Liz Pearse, “…to all the girl singers I have known” – Milton Babbitt’s Songs for Treble Voice
Though his compositional output spanned nearly 80 years (1930s-2011), Milton Babbitt’s songs are considerably less popular than his works for other forms of ensemble. However, his limited output for treble voice and piano is a treasure trove of musical styles and eras, clever and sometimes unusual poetry, and a wealth of challenges that advance the musicanship of any performer willing to approach his songs’ particular demands.

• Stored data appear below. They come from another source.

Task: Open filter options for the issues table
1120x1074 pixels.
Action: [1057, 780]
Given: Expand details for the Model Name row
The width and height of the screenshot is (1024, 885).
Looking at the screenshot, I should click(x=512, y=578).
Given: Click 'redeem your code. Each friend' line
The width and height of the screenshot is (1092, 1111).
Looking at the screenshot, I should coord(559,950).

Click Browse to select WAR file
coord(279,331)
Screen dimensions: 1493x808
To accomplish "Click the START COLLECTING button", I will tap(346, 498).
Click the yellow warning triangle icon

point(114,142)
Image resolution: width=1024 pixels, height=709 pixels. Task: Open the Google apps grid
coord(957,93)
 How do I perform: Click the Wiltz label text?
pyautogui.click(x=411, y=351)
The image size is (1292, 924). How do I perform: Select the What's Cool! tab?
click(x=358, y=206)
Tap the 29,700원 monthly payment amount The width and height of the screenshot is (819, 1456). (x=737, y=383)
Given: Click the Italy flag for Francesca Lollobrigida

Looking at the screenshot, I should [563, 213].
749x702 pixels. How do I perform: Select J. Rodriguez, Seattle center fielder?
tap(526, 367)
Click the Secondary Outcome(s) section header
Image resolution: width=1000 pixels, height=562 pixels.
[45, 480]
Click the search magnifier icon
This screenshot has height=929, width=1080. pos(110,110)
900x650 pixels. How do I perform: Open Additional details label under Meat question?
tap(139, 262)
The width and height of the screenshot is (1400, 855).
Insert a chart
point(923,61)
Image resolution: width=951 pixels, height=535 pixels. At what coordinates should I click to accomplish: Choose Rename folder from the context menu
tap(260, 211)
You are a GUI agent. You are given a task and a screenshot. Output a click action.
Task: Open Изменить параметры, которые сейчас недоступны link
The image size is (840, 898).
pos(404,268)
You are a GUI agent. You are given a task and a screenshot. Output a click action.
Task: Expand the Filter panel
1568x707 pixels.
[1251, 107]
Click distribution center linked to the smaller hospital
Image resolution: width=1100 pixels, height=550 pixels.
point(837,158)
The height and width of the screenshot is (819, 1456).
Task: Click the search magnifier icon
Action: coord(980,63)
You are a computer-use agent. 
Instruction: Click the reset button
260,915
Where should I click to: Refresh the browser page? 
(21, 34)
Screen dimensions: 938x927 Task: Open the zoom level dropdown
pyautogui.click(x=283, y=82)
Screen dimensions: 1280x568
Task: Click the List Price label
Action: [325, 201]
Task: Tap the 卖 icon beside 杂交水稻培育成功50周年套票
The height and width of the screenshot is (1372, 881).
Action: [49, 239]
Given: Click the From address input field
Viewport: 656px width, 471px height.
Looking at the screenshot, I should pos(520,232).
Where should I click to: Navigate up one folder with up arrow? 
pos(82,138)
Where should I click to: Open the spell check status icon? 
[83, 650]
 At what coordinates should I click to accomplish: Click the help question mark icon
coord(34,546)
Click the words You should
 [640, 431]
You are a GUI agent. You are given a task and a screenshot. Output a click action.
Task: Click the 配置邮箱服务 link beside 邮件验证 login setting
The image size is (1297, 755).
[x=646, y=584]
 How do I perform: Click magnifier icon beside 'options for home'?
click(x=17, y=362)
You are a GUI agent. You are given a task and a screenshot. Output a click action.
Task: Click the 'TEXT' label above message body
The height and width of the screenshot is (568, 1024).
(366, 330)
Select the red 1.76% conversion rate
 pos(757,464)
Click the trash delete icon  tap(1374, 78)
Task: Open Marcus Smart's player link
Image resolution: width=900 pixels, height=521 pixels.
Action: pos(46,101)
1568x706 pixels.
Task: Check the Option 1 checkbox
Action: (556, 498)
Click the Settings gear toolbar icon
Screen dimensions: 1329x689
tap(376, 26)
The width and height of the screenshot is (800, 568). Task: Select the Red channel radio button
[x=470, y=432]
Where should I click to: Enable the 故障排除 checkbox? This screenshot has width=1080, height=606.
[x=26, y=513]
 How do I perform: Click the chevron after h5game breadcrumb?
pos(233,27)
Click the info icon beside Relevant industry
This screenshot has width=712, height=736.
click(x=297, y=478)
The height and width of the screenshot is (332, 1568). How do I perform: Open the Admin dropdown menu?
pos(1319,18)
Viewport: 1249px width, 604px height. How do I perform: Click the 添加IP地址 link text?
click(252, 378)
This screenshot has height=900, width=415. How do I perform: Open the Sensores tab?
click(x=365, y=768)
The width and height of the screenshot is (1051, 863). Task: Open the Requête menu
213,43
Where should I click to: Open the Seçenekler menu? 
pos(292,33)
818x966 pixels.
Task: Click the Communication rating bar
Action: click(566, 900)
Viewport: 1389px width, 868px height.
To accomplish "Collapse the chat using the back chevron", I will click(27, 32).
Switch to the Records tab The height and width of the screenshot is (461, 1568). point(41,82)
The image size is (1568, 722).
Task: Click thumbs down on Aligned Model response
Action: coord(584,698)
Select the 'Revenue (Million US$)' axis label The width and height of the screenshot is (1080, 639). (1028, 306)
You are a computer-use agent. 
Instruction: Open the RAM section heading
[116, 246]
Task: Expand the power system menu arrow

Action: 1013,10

Having performed most of Babbitt’s treble voice/piano repertoire, I believe they are deeply moving and deserving of performance by a wider group of adventurous singers. In this discussion, I will present a performer’s analysis and guide to the treble songs of Milton Babbitt. I will include strategies for approaching “difficult” pitched material through row study, internalizing intricate rhythmic material, navigating disjunct and rangy melodic lines, and developing a sense of satisfying expression within a seemingly cerebral musical landscape.Though numerous songs will be introduced, I plan to focus on Babbitt’s work Phonemena, the incipit to which reads: “dedicated to all the girl singers I have known” (an irritatingly endearing statement). This particularly athletic vocal work presents a unique study, as it exists in two forms, one for voice and piano (1969-70), and one for voice and tape (from 1975, utilizing the RCA Mark II’s unique sound world). I will compare the experience of performing both versions of this work, which present wildly different temporal challenges for the singer.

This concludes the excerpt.